Figure 4. Excess mortality in the UK across various age groups, based on P-scores. Source: Our World in Data.

What conclusions can we draw?

As I appraise these data, recognising the propensity for them to hide a lot of detail and for them to include inaccuracies given differences in timing of reported deaths in different countries, I am drawn to make two overwhelming conclusions.

First, there appears to be a very real — not an imaginary — increase in excess deaths that was apparent throughout 2023 that is almost certainly ongoing into 2024 that is affecting younger people, not the older age groups that were most affected during the early, most lethal phase of the pandemic.

Second, there has been a consistent inability for any of the authors, funders or health authorities, that have been responsible for collating, analysing and publishing the excess mortality data considered here, to reflect on a much wider range of possible contributory factors. I have included in the final paragraph of the subheading ‘Excess deaths – illusion or reality?’ above, a partial list. Omitted from this list are somewhat spurious causes of death among the youngest, such as the ingestion of disinfectants and sterilizers.

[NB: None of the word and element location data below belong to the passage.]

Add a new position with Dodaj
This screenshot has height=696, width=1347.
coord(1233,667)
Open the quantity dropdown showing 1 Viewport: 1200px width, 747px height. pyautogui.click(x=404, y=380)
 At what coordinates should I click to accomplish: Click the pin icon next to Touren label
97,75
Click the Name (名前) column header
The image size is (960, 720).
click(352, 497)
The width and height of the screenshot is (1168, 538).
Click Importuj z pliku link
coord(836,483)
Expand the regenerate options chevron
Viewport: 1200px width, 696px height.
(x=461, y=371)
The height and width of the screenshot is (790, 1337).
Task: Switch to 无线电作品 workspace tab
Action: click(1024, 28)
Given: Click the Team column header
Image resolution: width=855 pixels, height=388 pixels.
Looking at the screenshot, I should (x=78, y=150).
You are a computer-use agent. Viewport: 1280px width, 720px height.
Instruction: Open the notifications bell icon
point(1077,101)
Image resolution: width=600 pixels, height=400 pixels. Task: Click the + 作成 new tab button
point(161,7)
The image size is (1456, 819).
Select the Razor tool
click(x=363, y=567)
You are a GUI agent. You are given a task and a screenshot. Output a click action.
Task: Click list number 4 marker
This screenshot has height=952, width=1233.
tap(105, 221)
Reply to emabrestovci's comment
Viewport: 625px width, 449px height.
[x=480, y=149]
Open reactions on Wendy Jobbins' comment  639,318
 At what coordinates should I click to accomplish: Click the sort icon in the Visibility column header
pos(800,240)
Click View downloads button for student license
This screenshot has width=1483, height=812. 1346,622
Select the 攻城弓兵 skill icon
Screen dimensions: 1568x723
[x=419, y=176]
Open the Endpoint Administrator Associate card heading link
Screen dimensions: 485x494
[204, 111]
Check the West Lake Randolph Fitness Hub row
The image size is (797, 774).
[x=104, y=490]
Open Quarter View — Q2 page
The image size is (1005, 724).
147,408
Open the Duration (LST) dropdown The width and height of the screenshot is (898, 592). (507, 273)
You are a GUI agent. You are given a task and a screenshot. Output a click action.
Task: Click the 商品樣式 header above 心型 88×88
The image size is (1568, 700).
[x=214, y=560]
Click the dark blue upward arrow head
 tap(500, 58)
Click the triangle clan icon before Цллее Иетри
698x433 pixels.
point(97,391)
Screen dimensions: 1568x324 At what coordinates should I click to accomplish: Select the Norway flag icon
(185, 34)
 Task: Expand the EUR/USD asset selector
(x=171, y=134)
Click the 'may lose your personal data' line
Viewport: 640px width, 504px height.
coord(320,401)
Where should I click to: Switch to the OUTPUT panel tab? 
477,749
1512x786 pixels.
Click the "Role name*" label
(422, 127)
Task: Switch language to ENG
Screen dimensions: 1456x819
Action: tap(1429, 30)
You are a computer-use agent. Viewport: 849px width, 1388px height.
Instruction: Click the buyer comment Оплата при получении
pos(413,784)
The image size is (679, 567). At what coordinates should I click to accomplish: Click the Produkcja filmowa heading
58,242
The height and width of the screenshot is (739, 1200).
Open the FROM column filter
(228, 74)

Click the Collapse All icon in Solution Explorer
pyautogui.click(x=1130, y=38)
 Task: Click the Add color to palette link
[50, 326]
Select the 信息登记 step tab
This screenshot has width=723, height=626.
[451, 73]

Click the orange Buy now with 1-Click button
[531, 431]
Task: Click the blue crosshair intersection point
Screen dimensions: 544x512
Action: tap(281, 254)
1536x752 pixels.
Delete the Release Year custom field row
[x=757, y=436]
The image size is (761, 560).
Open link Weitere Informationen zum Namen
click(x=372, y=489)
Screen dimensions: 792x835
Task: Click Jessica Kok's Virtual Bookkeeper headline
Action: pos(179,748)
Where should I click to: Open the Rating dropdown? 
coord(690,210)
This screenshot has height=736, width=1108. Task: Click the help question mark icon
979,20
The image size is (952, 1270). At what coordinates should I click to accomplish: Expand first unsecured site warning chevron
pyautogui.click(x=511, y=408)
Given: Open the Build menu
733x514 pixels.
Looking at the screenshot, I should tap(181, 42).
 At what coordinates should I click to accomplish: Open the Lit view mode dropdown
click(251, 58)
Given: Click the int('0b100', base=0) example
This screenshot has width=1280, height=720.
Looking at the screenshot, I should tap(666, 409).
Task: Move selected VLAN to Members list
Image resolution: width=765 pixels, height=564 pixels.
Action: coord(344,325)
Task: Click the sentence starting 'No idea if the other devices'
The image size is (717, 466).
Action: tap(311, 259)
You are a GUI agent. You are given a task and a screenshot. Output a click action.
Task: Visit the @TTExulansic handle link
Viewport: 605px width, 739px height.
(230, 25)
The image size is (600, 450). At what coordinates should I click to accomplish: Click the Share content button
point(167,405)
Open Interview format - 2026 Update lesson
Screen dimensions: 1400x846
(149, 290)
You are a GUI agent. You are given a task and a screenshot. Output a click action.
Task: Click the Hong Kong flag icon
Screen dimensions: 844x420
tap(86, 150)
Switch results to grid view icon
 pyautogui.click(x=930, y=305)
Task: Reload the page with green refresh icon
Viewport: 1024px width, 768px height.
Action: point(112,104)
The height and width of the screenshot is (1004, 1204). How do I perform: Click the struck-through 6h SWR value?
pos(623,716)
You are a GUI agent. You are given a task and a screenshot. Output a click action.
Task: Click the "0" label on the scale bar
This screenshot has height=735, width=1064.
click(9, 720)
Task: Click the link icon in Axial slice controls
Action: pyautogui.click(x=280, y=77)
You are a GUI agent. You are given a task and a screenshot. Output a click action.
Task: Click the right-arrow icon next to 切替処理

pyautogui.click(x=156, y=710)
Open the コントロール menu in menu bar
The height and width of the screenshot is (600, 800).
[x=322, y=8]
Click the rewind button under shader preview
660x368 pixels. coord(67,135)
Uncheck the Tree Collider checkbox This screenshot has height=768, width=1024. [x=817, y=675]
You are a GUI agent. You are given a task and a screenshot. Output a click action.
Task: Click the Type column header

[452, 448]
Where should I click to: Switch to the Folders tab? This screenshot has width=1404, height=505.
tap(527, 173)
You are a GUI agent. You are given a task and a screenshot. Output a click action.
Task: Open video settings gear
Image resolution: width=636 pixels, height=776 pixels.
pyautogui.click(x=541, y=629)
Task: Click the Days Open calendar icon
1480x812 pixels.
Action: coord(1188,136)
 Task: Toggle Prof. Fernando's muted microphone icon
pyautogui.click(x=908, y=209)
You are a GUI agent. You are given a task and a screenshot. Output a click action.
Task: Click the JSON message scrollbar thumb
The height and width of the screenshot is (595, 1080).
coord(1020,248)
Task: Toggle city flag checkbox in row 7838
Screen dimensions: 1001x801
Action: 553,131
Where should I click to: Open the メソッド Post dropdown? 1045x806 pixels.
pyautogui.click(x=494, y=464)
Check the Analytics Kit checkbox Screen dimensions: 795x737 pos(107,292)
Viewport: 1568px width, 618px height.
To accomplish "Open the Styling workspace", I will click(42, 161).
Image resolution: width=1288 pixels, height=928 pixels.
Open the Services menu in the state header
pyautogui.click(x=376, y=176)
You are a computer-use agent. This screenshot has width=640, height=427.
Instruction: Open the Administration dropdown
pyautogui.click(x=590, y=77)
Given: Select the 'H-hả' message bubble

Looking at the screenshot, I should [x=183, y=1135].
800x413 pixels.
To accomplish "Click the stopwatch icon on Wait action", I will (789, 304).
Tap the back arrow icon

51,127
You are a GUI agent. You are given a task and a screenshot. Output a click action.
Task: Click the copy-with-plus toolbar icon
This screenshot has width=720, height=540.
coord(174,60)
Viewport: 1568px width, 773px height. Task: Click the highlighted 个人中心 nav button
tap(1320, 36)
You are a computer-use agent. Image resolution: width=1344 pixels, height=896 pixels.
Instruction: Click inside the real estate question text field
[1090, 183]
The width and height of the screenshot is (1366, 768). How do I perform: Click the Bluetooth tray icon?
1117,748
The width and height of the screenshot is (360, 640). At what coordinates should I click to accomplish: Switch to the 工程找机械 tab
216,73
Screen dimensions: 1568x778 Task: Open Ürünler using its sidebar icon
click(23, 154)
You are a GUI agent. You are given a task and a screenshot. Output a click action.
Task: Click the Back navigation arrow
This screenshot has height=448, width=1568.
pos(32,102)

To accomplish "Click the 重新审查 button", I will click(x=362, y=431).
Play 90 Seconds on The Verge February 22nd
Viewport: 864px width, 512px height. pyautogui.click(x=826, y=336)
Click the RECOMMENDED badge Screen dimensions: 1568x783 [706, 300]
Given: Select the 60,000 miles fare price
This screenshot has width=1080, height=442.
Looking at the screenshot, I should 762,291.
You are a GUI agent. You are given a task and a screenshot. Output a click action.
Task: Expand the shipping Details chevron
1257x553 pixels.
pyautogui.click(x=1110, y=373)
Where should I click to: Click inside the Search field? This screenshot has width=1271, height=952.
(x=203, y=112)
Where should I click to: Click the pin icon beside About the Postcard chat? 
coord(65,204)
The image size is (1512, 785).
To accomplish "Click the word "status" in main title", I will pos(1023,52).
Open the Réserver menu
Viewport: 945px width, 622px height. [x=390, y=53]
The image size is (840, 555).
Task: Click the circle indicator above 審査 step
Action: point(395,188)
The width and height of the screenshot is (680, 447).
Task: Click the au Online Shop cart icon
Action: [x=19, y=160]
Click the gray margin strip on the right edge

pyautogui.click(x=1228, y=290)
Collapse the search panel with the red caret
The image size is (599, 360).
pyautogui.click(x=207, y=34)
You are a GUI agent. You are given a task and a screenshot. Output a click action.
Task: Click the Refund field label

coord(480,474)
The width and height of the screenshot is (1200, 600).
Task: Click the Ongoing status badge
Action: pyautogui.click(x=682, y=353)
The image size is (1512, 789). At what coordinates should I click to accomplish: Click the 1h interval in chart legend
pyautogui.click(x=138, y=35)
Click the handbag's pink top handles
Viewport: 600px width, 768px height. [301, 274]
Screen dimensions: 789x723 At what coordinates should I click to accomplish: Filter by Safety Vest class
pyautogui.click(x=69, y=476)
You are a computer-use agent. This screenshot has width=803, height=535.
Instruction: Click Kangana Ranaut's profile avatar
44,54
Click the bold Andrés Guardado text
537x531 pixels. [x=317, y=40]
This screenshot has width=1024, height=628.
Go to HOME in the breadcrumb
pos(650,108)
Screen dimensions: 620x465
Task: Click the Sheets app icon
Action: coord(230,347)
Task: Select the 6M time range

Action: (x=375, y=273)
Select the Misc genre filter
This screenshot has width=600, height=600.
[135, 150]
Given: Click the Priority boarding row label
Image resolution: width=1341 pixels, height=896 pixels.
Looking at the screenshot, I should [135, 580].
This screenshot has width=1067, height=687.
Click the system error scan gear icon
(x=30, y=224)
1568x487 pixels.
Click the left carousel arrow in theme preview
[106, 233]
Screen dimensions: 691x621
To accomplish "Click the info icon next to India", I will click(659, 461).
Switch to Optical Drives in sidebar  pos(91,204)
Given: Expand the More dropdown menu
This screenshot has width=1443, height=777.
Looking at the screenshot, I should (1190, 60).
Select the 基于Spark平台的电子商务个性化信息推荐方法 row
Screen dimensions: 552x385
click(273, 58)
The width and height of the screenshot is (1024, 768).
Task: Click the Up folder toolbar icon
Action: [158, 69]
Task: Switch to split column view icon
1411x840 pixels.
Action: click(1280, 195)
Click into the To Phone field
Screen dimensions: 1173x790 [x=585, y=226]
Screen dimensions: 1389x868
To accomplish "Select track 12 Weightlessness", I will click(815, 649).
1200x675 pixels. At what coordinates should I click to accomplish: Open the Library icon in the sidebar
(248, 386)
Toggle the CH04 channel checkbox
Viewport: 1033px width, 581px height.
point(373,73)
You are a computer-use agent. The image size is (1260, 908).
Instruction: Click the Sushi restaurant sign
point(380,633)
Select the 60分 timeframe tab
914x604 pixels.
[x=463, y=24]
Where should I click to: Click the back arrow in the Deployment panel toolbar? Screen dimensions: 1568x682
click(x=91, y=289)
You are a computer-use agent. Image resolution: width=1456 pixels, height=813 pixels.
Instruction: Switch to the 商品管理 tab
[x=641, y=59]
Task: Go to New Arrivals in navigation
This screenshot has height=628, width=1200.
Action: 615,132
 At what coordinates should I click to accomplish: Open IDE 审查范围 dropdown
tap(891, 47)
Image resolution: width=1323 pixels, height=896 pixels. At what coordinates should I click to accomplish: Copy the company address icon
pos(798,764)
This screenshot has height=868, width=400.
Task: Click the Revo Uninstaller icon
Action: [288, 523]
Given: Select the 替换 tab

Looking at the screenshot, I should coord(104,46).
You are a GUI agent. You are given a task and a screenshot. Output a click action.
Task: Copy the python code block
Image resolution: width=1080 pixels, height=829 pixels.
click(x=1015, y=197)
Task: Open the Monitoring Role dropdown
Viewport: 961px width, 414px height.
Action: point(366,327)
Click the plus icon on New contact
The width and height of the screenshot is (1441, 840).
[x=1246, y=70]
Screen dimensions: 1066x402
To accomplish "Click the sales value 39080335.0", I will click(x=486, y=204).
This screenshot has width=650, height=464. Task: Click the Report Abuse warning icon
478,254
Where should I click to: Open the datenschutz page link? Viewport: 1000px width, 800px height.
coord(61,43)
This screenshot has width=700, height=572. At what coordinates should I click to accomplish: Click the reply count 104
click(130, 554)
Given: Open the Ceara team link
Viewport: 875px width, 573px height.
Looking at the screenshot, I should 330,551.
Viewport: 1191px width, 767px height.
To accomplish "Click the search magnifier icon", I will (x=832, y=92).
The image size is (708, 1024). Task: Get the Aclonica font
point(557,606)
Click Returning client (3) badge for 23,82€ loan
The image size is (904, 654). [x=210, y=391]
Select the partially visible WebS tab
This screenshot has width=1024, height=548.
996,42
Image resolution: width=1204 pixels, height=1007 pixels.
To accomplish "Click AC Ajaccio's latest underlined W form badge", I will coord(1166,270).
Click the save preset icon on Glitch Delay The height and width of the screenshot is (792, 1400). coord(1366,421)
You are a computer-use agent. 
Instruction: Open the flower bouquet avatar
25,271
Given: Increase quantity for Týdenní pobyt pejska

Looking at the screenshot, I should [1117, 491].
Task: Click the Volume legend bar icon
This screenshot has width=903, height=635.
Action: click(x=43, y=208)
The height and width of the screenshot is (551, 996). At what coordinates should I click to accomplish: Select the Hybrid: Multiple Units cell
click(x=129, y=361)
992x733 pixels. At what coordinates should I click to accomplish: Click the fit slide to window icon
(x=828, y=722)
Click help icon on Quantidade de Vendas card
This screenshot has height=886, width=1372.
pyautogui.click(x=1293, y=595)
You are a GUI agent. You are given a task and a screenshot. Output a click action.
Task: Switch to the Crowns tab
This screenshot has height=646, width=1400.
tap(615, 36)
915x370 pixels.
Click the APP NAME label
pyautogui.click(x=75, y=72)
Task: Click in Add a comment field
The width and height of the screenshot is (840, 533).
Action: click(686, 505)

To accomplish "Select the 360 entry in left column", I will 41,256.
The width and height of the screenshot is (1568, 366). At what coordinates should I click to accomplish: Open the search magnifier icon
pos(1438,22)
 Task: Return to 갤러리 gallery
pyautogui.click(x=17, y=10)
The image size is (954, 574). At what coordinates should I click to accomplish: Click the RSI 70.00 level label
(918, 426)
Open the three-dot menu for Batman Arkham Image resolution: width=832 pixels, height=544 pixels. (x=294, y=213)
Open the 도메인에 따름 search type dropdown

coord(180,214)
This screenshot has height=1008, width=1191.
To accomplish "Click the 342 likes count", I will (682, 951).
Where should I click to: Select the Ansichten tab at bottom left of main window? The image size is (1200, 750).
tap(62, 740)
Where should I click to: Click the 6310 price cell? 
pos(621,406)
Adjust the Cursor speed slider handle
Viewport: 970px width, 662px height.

Another observation that is being made by many people, including clinicians, is the spiralling rate of ‘turbo’ cancers. But we’re unable to analyse data on cancers from 2023 as these are always late in being placed into the public domain. But this is a key metric to be watching based on what is currently anecdotal evidence — as tragic as it is for the families and friends involved.

What is despicable, in my view, is the silence over the possible role of the genetic vaccines in these excess deaths. Such is the taboo that has been deliberately created, along with censorship, marginalisation and cancelling of any scientist or doctor who even questions the role of this new, synthetic biology vaccine platform.

As the public continues to be aware of people becoming critically ill and dying around them, trust in the scientific and medical establishment, as well as in health authorities and governments, will continue to be eroded. No wonder next week’s World Economic Forum (WEF) meeting is entitled “Rebuilding Trust”, following in the footsteps of the Nobel Prize Summit in Washington DC,  “Truth, Trust and Hope”, last May.

Once the powers that be have woken up to the fact that the public is not as easily misled as they think and some sense of transparency and openness has been restored, perhaps rebuilding trust is a possibility. With around 50 countries, representing half the world’s population, facing elections in 2024, is this the best opportunity we’ve had for the people choosing who governs us?

This might give us a fairer chance to resolve some of our biggest challenges, such as how we manage our health, without manipulation and distortion by the incumbent corporatocracies controlled by Big Pharma, Big Tech and Big Chem and the network of billionaires who’re currently on their way to Davos.